Famed for its beer, the Oktoberfest celebration is one of the largest festivals in the world, with annual attendance exceeding six million. In addition to the traditional dishes served each year, alcohol is an important part of the festival with 7.7 million gallons of beer sold at the 2013 Oktoberfest celebration. But how did the Oktoberfest festival begin? Let’s find out a little more about the origin of the Oktoberfest celebration.
The first Oktoberfest was a celebration of the wedding of Bavarian Crown Prince Ludwig and Princess Therese of Saxony-Hildburghausen in October 1810. Citizens of Munich who had been invited to the party gathered in the fields (now called Theresienwiese meaning Therese’s meadow or Wiesn) in front of the city gates. They partied for five days from the 12th to the 17th of October with copious amounts of food, parades, music, and of course beer, the celebration then culminating in a horse race around the town. The success of the celebration leads to the annual repetition of the horse race as well as the other festivities, giving rise to the Oktoberfest tradition. In the 1811 repeat of the event, Bavaria’s Agricultural Show was started as well. Subsequently, carousel, swings, carnival booths, and bowling alleys were introduced in the fairground as the celebration expanded each year. Attendees were served wine, beer and other traditional delicacies including pretzels, lederhosen, and Schweinshaxe by vendors in tents.
The start date of Oktoberfest was moved to mid-September so that the warmer climate encouraged visitors to spend more time at the festival and allow for longer festive days. It opens with the traditional 12-gun salute and the tapping of the first set of Oktoberfest beer at 12 p.m. followed by the mayor of Munich proclaiming “It’s tapped”!

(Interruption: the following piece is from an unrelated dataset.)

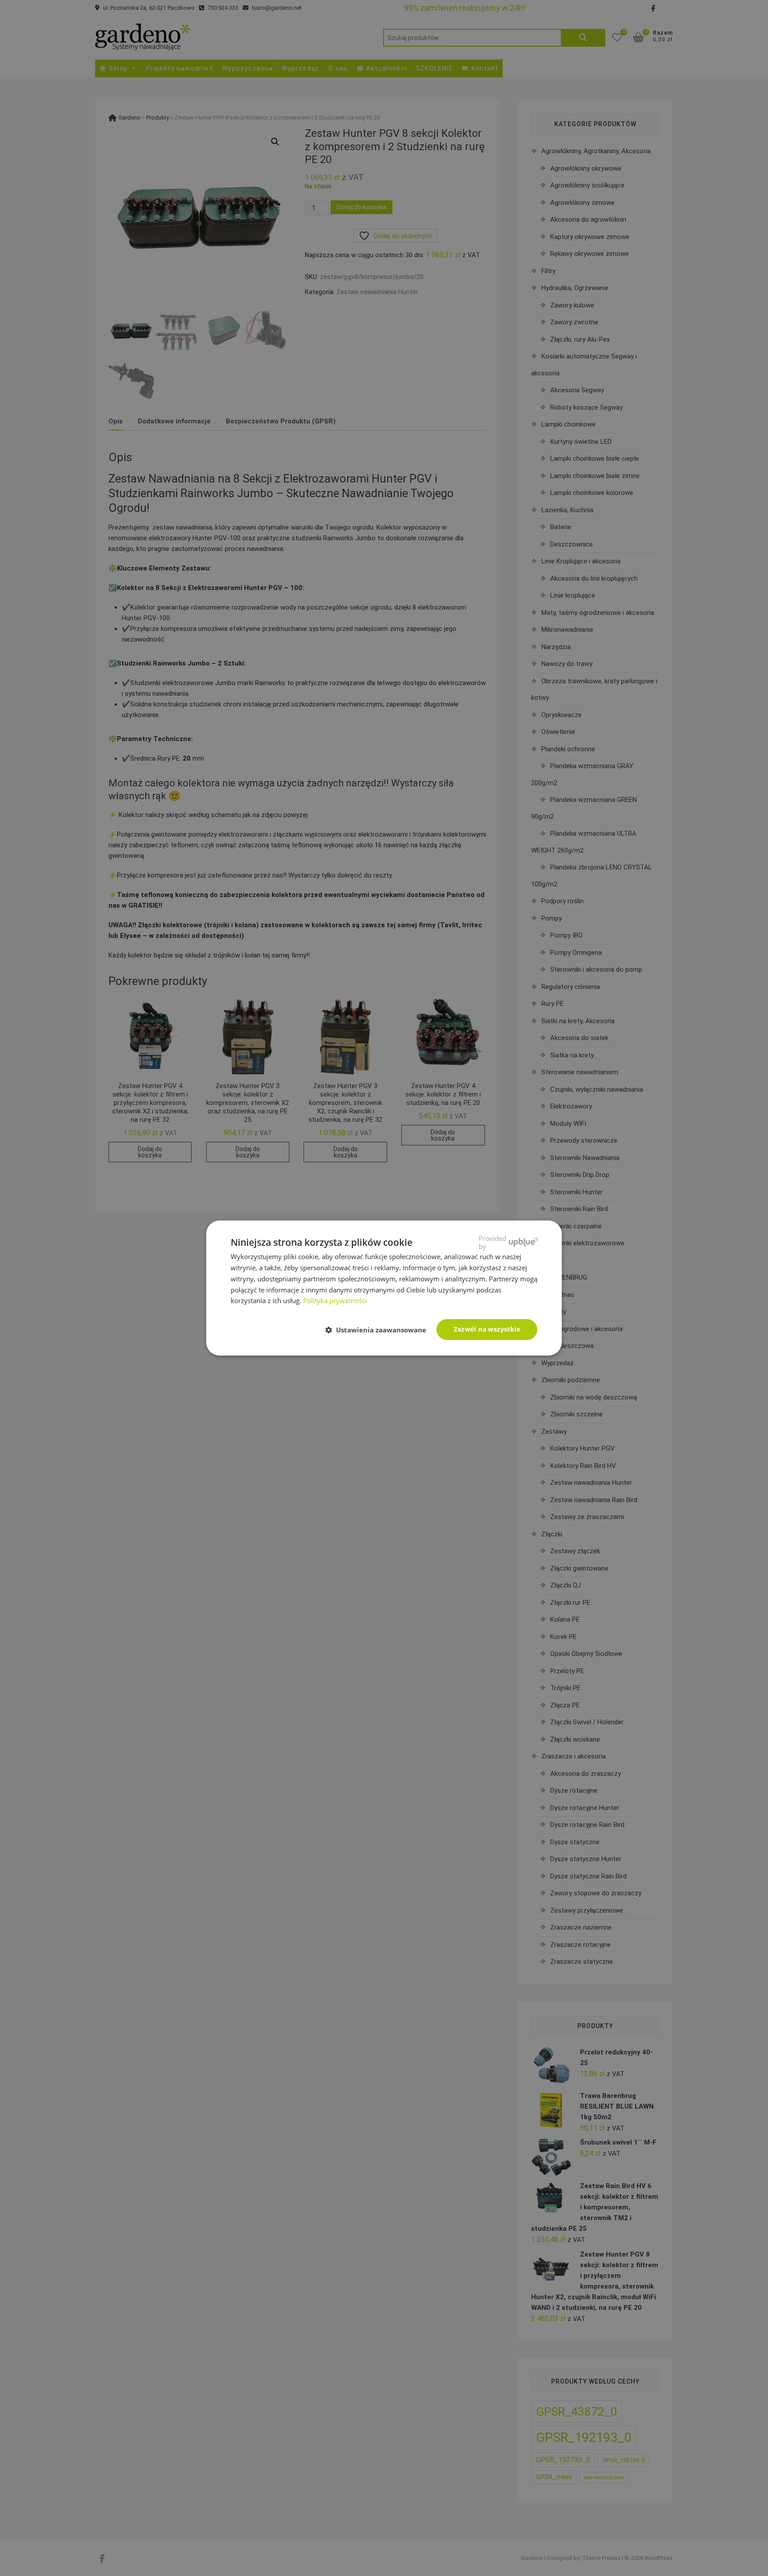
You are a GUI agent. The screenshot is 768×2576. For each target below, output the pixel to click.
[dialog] (384, 1288)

Today, a series of events take place at the festival including the grand entry of the Oktoberfest landlords and breweries, the procession of the costume and riflemen, and a concert at the “Wiesn”. While many of the original traditions remain the horse racing event has stopped in recent years.
Although Oktoberfest now runs for 16 to 18 days, it maintained its original location on Wiesn. But no matter the date it starts, the last weekend of Oktoberfest always falls in October, preserving the tradition of the original celebration as well as staying true to its name.
With the strict regulations in place, families can now enjoy the Oktoberfest festival with their kids. It is a fun activity for both young and old, it is not just about drinking beer as many think it is, but is more of a fair as well. There have also been great improvements in security and transportation for visitors at the original event in Munich, making the event even more enjoyable. The amusement parks and the Oide Wiesn provide visitors with historic rides, carousels, costumes, and tents fitting for all age groups. Giving them a true taste of the original festival. Since its inception, the celebration has been interrupted 24 times by wars and cholera outbreaks, despite these interruptions the festivals still go on.